Une photo, quelques mots (47)
Je viens juste de retrouver cette photo dans le grenier de
grand-père en marque-page d’un livre au titre bizarre « Mon
grand-père était un cerisier ».
Je ne connais pas ce livre. Je ne me souviens pas de cette
photo.
Pourtant c’est bien moi sur cette photo.
Je regarde, je m’étonne.
Cela ne peut être que moi. Mais où, quand, comment, pourquoi,
avec qui ? Que de questions.
Je m’appelle Majolique.
Oui, c’est moi. C’est bien moi.
L’écriture de grand-père au verso de la photo, je la reconnais,
et cette date… illisible… en partie… je vois juste 9 septembre…
Le jour de sa fête… le jour de sa fête… grand-père...
Un jour important pour lui, plus que le jour de son
anniversaire.
Il m’a dit pourquoi un jour… mais cela ne me revient pas.
Je m’appelle Majolique.
Et tout d’un coup, tout remonte... Cela va déborder.
Je suis obligée de m’asseoir. La chair de poule m’envahit. Je
tremble de la tête aux pieds.
Je crois entendre la voix de grand-père « Tu veux mon
doigt ?».
J’entends aussi le klaxon d’une voiture qui passe dans mon
dos.
Je revois aussi l’homme au chapeau qui semble me faire un clin
d’œil.
Je m’appelle Majolique.
Mais quelle surprise en regardant la photo !

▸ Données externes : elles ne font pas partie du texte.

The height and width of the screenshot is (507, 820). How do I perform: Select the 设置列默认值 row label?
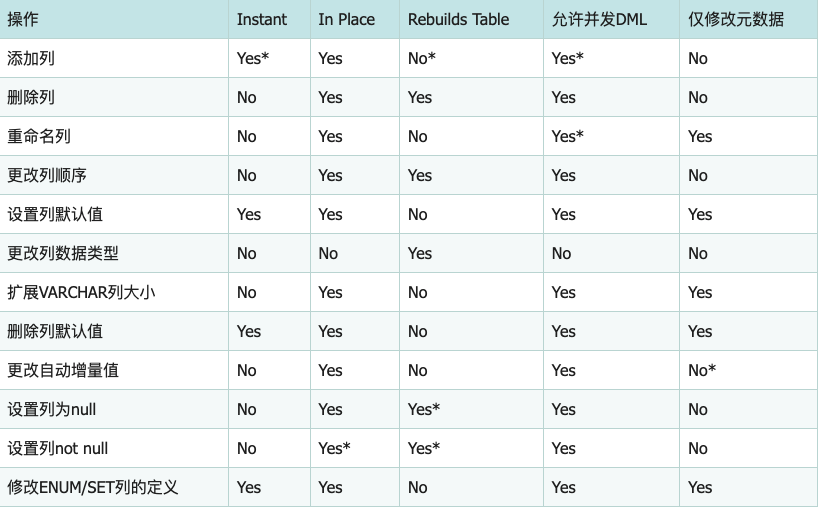point(54,214)
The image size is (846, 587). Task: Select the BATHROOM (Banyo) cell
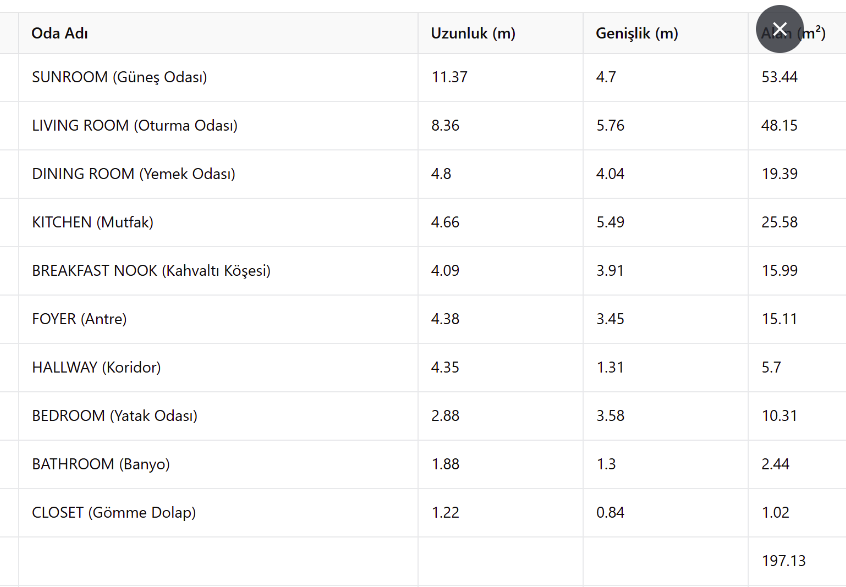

À qui appartient cette longue jambe ? Un pied au bout
d‘une échasse ? Un géant ?
Je ne me souviens pas de l’avoir vu.
Mais je ne me rappelle pas non plus qui a pris cette photo.
Nous étions tous les deux avec grand-père. Y avait-il
quelqu’un avec nous ? Qui ? Pourquoi, je ne me souviens plus.
Je m’appelle Majolique.
Cette photo, je la vois pour la première fois.
Je me découvre, je me redécouvre.
J’ai de longs cheveux blonds, une robe à smocks… bleue – je
m’en souviens.
Il y avait plein de petits boutons ronds en nacre pour la
fermer dans mon dos.
Je me rappelle, je chantais 1,2,3 nous irons aux bois à chaque
bouton attaché. Jusqu'’à 9, comme mon panier neuf.
Je m’appelle Majolique.
6 commentaires:
petit fragment d'enfance, papi qui sermonne, la petite robe qu'on aime..Joli !
Oui jolie évocation des souvenirs qui remontent...
C'est très parlant et si joli ! Cette situation est familière pour tout un chacun, je pense. Et elle est ici très bien rendue !
J'aime beaucoup l'évocation de ces souvenirs, on ne peut s'empêcher de penser aux siens aussi. :)
C'est probablement ce que que je dirais à mon petit fils s'il mettait ses doigts dans son nez. Pourtant qui ne le fait pas ? Regardez ce que font les conducteurs à un feu rouge !
Un petit morceau d'enfance qui remonte, comme une bulle. Tout y est le grand-père qui gronde, la robe à smock et ses boutons et la comptine. On s'y croirait, on y est!